I would posit that the Imperial Officer in question was going to
sabotage Vader’s position at the Emperor’s side, so Darth promised he
would set Fett up with a sweet deal as a bounty hunter if he did this
one little job for him. To ensure Fett was not hunted down for the
crime, Vader manipulated circumstances so the young recruit, Han Solo,
who had a record of insubordination, took the blame for the murder.
This leads to Han escaping the Academy, and stealing the slave Chewbacca
away with him.

Otherwise, the braids Boba Fett has on his shoulder are not Wookie
scalps, but are instead from young Padawans he killed during the
“cleansing” of the Jedi temple.

The Battle Droids in the prequels should have been the chrome war
droids, akin to IG-88, thus further tying in continuity.

I would also eradicate Naboo, retain a planet with underwater elements,
but make the aquatic race the Mon Calamari, from which Admiral Akbar
originated. This would explain why his race was sympathetic to the
Alliance… perhaps even have a Mon Calamari end up being a Jedi.

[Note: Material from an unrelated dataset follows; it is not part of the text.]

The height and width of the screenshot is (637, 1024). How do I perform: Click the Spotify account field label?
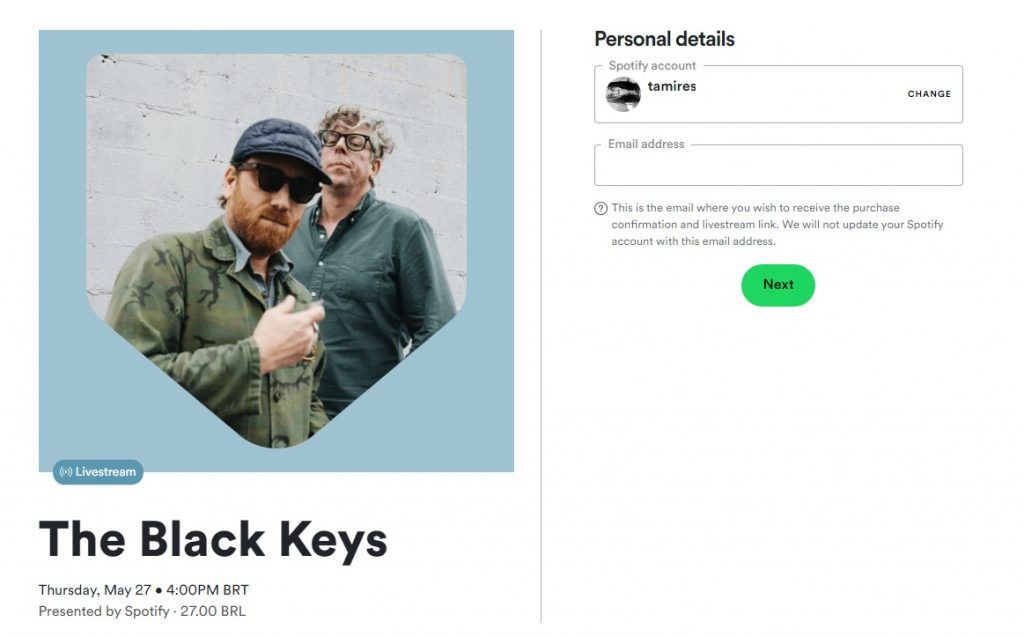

You could then have the Quarren/Squid Heads (who destroyed their own
planet) team up with the Trade Federation. As part of this alliance,
they are promised the planet of the Calamari, since they need an
underwater world to birth their children in. The planet consequently
falls into a Civil War, hence why the Jedi are called in to start
negotiations.

Palpatine should have had the Jedi hunted down and carted off to
encampments to be mass murdered/ sacrificed, ala the Holocaust, so he
could harness their energy via a Sith ritual to power himself up to
become the Emperor. Those surviving Jedi later develop the technique of
dissolving, so he cannot use their energy to become even more powerful.

And I wouldn’t overlook Tarkin’s role in helping Palpatine getting
elected.

I would liken the Great Jedi Purge and Palpatine’s secret betrayal of
his Separatist Council allies that resulted in their deaths at the hands
of his apprentice, Darth Vader, on Mustafar, to be very much like the
Night of the Long Knives when Heinrich Himmler’s SS troops attacked the
rival SA and killed Ernst Röhm and other leaders, eliminating Hitler’s
sole remaining rival and his power base.

I would have Coruscant alternatively named Chandilar.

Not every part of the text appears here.